→ Task goal: Reproduce word for word the lines between those holding "Task: Click the deprecation" and "Given: Click the Cap burs value 23,19 mil M", inclusive, and nothing else from the data below.

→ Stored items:
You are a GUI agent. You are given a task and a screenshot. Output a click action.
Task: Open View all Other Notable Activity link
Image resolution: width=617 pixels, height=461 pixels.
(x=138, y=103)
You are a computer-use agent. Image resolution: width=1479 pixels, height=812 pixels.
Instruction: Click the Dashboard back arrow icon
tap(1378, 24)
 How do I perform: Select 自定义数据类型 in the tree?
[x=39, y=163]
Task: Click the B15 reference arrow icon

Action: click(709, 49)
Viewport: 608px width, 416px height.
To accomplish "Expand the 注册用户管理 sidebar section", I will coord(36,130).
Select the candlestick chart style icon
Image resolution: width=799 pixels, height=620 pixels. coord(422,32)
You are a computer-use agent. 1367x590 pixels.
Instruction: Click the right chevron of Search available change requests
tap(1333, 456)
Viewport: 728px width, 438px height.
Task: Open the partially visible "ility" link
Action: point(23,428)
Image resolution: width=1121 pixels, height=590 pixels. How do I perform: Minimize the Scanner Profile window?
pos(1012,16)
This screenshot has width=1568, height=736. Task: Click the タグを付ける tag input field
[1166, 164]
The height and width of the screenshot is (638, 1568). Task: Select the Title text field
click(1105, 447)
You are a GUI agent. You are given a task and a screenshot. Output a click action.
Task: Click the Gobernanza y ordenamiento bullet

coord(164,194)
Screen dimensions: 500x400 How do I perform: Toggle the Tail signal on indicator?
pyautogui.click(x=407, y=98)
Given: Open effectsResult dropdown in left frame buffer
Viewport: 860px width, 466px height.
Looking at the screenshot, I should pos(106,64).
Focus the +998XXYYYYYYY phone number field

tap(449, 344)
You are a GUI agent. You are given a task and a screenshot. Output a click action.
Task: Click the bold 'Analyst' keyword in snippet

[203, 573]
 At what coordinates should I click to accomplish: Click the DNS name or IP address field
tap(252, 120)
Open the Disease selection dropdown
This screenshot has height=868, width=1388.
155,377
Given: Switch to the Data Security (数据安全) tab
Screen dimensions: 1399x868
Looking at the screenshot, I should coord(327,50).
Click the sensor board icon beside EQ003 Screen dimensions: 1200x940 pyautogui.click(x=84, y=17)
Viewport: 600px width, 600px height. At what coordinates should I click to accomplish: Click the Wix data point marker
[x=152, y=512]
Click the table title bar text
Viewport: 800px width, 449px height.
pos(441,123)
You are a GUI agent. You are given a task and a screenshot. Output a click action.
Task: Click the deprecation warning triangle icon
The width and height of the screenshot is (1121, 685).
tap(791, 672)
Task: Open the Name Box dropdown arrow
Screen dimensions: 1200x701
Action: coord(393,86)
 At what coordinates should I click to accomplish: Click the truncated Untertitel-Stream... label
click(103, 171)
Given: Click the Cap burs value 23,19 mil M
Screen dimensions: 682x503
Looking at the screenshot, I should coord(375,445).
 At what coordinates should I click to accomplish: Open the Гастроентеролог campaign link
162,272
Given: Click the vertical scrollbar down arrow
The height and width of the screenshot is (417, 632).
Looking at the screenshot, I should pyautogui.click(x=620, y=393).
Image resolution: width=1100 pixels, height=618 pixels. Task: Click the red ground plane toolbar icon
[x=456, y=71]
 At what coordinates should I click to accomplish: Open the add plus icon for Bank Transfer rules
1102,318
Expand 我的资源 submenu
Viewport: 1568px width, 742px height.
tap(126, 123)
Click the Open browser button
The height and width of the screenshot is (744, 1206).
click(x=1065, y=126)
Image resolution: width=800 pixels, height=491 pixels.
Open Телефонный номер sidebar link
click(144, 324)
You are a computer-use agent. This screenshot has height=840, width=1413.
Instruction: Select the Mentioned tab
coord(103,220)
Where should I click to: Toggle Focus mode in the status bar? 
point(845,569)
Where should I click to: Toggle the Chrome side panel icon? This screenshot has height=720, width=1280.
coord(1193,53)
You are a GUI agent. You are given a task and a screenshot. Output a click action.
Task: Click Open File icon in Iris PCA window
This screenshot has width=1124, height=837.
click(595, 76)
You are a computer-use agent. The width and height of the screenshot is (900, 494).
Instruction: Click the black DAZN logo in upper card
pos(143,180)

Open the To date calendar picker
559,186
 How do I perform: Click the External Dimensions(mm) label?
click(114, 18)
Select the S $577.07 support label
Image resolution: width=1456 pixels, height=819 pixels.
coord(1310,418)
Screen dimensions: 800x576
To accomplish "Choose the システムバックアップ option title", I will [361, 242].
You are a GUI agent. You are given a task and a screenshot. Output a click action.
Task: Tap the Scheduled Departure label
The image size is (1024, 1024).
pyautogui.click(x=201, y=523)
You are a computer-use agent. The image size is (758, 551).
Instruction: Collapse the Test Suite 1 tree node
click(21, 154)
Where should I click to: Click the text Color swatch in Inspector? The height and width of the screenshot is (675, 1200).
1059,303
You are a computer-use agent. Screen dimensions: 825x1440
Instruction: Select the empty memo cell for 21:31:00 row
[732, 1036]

→ Expected answer:
Task: Click the deprecation warning triangle icon
The width and height of the screenshot is (1121, 685).
tap(791, 672)
Task: Open the Name Box dropdown arrow
Screen dimensions: 1200x701
Action: coord(393,86)
 At what coordinates should I click to accomplish: Click the truncated Untertitel-Stream... label
click(103, 171)
Given: Click the Cap burs value 23,19 mil M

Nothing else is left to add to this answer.